Dark clouds loom over NI’s manufacturing industry
Job losses at Bombardier and the uncertainty of Brexit are having a knock-on effect
Nine months ago the Canadian aerospace firm Bombardier confirmed that it intended to reduce its Northern Ireland workforce by 1,080 people between this year and next, as part of a “global downsizing” strategy. Photograph: Arthur Allison/Pacemaker
A Craigavon-based firm, AJ Power, has recently supplied and installed a standby generator at the top of Table Mountain in South Africa.
The generator was manufactured at the company’s headquarters in the North, which employs 80 people, and then installed by its South African subsidiary FGW Generators.
The tourist attraction draws more than 900,000 visitors a year and the 280kVA generating set will provide “security of power” for the attraction’s upper cable station and its restaurant.
Diesel generating sets manufactured by AJ Power are currently in use in more than 80 countries.
But while there story is a good example of a local firm flourishing on the international stage, there are many dark clouds lingering above the North’s manufacturing sector, with the threat of a post-Brexit storm also looming.
There are fresh concerns about further job losses at Bombardier’s operations in the North following the Canadian group’s decision last week to cut yet another 7,500 jobs from its global workforce.
As a result Bombardier, one of the biggest private sector employers in the North, has seen its workforce drop below 5,000.
In a statement, local management said it “will be evaluating the impact on our Belfast operations and will communicate with our employees when that is completed. We are not in a position to elaborate further at this time.”
But there is no doubt that when Bombardier sneezes a sizeable proportion of the North’s manufacturing sector catches a cold.
According to Stephen Kelly, chief executive of the campaigning organisation, Manufacturing NI, every job in Bombardier supports at least 1.5 jobs in smaller manufacturing firms that are key suppliers to the aerospace company.
“The impact of direct job losses in Bombardier have a knock-on effect in the wider economy because not only do they impact on companies from the north-west to north Down, but the fact is that those salaries – and Bombardier jobs are well-paid jobs – also disappear,” Kelly warns.
He says the accumulative impact of job losses at major manufacturing firms in the North in recent years such as the closure of the tobacco firm JTI in Ballymena, the ongoing shutdown of the tyre manufacturer Michelin and the various redundancy programmes at Bombardier have had a snowball effect on the local manufacturing sector.
Manufacturing NI and Unite want the North’s Executive to develop an industrial strategy that will enable the local manufacturing sector to grow by 20 per cent. Scotland and the Republic both have specific strategies in place which helped foster the right conditions for manufacturing firms to grow and in turn create new jobs.
Kelly says: “Without an industrial strategy Northern Ireland is going to be more exposed.
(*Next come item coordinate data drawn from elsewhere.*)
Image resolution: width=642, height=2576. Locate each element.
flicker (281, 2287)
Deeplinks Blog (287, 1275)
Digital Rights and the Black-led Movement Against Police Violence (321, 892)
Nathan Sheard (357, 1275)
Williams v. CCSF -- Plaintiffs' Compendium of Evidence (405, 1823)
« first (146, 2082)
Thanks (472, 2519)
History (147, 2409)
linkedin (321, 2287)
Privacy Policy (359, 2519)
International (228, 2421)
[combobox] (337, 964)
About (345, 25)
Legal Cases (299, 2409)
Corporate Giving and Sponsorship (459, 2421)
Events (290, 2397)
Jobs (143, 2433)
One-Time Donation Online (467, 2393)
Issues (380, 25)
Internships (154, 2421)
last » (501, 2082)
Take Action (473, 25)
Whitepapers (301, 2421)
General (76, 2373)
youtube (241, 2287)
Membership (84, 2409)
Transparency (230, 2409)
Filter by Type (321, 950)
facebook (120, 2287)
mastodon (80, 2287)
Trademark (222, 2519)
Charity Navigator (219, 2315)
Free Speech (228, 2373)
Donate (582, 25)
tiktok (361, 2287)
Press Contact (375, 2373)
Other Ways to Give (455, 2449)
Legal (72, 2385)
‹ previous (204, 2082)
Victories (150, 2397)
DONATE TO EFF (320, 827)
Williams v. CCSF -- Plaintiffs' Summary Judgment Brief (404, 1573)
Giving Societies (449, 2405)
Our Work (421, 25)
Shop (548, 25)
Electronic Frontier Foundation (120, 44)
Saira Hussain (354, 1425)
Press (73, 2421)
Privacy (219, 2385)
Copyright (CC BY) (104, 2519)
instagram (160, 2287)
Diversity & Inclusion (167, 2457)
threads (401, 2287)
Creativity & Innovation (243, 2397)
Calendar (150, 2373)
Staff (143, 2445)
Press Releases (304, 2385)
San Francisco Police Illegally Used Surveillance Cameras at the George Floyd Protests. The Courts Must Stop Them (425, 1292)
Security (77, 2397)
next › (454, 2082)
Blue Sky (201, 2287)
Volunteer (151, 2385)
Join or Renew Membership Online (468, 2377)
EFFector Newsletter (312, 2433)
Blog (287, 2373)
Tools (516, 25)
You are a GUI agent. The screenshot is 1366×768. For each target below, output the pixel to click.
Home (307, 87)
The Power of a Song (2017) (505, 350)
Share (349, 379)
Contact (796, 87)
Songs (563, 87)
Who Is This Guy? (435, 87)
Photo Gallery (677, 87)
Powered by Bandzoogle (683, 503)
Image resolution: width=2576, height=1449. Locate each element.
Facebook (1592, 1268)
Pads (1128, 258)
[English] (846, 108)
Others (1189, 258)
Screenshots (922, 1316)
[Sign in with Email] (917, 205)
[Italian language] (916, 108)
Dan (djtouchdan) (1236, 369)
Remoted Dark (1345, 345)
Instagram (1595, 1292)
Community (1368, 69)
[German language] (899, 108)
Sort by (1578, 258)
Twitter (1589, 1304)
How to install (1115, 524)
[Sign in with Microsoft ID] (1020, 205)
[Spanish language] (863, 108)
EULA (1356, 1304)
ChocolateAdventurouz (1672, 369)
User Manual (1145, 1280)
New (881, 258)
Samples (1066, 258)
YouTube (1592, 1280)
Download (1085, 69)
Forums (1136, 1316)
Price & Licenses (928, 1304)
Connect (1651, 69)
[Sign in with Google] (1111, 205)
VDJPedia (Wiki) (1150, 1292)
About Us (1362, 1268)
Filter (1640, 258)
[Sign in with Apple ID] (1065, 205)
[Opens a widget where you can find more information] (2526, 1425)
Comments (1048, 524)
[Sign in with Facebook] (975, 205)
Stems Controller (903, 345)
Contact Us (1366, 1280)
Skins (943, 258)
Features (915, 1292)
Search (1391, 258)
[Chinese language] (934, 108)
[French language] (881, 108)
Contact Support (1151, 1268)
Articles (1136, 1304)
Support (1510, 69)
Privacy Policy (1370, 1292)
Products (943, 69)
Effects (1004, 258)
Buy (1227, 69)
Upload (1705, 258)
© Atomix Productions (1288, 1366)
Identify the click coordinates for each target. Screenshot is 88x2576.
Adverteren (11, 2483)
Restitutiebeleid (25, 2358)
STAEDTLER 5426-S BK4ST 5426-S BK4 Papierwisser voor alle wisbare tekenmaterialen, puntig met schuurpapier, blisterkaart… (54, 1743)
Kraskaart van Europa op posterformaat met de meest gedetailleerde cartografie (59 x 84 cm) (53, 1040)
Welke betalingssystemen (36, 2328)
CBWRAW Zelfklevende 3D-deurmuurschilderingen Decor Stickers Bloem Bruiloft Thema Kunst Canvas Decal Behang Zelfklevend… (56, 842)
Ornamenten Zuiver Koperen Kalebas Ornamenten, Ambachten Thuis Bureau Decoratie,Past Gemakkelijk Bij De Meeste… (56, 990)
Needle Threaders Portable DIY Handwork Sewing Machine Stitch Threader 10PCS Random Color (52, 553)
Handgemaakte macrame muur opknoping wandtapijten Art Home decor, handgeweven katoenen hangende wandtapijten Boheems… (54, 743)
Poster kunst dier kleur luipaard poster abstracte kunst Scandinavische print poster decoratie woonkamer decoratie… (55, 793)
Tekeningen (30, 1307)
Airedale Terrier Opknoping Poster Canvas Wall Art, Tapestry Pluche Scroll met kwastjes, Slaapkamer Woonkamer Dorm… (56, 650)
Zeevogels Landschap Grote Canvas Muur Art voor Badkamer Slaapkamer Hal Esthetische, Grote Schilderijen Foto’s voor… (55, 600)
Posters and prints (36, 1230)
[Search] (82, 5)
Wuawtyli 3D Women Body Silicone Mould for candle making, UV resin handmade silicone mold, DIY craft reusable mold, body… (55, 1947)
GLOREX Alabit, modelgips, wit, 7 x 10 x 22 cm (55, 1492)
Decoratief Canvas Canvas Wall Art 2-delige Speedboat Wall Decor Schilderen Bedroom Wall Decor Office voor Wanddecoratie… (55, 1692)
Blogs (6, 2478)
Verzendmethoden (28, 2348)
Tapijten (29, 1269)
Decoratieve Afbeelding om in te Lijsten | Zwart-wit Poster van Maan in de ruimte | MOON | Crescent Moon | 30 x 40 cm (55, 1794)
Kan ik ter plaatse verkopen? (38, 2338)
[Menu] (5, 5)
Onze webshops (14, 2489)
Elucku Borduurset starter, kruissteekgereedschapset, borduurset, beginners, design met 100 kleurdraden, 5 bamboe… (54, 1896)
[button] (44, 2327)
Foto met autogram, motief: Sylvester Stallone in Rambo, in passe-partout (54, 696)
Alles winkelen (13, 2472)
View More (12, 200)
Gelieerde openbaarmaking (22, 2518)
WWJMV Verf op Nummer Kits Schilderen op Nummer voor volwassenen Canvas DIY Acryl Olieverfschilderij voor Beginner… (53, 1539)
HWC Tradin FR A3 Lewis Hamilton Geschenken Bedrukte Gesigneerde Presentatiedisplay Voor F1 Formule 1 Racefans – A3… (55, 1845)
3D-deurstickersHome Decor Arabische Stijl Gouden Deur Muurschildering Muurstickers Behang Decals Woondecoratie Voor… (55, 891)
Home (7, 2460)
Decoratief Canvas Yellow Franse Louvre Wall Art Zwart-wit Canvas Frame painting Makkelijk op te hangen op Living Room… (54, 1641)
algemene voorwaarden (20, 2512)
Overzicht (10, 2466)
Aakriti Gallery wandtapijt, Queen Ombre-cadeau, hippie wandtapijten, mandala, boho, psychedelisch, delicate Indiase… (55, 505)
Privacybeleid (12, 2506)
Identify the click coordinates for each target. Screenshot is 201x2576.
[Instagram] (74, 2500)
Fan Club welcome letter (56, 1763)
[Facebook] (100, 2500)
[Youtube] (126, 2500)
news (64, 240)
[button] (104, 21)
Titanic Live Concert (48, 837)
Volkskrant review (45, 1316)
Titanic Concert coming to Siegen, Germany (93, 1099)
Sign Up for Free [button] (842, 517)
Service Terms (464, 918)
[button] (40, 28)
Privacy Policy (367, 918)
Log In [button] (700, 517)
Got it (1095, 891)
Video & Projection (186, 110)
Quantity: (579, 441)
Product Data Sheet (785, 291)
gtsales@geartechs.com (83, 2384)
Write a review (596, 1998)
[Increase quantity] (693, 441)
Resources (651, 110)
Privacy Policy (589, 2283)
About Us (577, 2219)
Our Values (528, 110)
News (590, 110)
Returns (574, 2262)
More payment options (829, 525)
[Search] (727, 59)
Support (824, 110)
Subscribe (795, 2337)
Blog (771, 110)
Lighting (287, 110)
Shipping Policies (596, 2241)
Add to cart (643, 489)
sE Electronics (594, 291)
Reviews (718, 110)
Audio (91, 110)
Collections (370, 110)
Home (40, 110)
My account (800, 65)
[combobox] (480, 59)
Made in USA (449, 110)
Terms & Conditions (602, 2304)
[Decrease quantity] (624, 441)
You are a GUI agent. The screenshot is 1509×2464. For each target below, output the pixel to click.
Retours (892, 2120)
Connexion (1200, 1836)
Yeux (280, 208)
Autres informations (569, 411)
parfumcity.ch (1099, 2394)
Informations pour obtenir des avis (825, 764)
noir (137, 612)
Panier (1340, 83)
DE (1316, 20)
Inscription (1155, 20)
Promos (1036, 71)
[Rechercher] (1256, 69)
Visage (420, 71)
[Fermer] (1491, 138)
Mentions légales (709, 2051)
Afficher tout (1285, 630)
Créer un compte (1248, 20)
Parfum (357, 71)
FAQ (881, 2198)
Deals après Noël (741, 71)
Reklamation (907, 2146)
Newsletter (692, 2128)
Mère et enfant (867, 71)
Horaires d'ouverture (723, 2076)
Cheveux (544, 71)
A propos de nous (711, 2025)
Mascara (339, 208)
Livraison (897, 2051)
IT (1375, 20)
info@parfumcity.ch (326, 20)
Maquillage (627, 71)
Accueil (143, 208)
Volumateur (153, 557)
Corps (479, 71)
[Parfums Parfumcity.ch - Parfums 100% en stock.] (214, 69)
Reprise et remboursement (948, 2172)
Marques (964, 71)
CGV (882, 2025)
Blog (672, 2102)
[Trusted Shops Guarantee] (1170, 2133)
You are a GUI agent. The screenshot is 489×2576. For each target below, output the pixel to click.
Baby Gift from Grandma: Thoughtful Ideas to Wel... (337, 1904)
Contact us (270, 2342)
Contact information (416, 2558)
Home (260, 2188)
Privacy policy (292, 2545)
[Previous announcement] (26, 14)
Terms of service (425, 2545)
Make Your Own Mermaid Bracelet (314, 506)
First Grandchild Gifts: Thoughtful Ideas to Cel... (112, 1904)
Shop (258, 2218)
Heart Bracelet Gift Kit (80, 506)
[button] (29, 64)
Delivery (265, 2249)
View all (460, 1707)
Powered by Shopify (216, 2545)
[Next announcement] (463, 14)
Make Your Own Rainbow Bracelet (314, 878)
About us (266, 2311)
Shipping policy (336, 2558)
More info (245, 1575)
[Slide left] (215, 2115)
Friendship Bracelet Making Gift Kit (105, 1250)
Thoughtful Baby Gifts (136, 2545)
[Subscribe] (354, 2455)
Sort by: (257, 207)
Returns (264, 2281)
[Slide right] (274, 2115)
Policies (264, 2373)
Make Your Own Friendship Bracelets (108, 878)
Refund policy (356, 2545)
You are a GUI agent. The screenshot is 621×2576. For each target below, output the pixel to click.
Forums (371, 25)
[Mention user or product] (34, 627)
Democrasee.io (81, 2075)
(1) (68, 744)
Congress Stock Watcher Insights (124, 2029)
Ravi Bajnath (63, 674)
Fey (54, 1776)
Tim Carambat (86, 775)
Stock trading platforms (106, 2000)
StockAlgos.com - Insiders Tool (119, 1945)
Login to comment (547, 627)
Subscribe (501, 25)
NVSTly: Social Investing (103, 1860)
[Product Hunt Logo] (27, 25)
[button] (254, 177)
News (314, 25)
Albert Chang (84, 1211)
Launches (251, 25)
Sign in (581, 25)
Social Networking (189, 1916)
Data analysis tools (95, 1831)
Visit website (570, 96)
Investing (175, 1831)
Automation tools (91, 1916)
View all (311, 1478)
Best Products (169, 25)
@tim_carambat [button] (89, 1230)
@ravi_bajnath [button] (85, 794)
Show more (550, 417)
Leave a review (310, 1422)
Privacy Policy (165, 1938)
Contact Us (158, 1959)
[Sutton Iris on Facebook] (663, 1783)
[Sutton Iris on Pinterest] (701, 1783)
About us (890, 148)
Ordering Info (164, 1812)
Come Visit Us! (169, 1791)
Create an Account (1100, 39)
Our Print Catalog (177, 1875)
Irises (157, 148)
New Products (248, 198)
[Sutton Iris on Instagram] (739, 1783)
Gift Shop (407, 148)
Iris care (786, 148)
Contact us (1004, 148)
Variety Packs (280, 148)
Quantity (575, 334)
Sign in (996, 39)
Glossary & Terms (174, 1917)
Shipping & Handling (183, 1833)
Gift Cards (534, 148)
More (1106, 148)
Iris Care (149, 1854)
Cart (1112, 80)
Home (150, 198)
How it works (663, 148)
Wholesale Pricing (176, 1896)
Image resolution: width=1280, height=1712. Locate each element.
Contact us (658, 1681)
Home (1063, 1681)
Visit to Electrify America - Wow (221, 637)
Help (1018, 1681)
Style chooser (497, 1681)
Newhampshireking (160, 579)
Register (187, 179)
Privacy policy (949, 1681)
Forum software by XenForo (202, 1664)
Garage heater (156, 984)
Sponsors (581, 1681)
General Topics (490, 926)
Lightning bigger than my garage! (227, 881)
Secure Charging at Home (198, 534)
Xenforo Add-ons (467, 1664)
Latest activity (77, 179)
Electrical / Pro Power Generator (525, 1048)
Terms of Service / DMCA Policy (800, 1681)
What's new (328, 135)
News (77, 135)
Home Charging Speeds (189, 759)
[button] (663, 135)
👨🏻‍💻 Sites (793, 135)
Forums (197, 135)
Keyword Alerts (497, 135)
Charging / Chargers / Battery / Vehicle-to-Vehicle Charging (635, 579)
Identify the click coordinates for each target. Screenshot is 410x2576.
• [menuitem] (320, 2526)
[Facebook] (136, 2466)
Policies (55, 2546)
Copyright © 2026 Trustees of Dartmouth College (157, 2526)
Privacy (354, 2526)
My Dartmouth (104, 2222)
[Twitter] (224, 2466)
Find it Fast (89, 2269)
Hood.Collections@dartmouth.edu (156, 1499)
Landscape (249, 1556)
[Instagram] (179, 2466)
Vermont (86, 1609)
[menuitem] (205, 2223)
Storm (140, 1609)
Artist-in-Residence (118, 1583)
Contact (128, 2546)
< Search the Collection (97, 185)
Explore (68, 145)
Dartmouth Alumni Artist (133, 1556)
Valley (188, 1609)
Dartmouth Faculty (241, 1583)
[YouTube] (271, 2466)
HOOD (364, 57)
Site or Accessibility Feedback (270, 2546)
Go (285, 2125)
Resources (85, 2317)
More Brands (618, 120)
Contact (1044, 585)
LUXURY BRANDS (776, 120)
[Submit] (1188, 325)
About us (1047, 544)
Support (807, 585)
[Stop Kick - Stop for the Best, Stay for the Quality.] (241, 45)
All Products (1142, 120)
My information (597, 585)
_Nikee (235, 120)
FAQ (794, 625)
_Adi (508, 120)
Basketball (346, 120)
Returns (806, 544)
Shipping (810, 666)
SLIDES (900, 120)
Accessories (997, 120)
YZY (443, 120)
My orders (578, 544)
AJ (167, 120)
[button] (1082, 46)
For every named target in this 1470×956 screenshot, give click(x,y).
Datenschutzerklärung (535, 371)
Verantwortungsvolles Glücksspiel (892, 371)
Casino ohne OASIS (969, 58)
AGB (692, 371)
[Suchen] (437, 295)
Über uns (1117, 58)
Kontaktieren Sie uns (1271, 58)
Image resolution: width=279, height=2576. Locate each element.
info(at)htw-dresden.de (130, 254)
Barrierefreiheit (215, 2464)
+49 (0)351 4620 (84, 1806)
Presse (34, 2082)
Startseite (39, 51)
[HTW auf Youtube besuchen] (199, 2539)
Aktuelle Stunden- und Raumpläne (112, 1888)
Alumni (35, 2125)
Northern Ireland’s manufacturing sector employs more than 85,000 people and contributes more than £18 billion in sales – of which £14 billion are external.
“But there are opportunities to do more – even with all the uncertainties that lie ahead because of Brexit. We want our politicians to do more – to be more ambitious because we need to address the challenges that exist such as high energy costs and high transport costs to win new foreign direct investment and ensure that we are well placed to deal with whatever Brexit throws at us.”
Jimmy Kelly, the regional secretary for Unite, estimates that 6,000 manufacturing jobs have been lost in Northern Ireland over the last two years alone – and he is not confident that these jobs will be replaced by an “equivalent value”.
Latest research from Manufacturing NI shows that following the sharp devaluation in sterling many local manufacturing businesses, particularly family-owned firms, have taken a hit on margins and profitability in order to win orders.
Stephen Kelly says this cannot continue indefinitely.
“The cost of raw materials in some cases is running at three times the price that some firms can charge customers – businesses just cannot sustain that,” he said.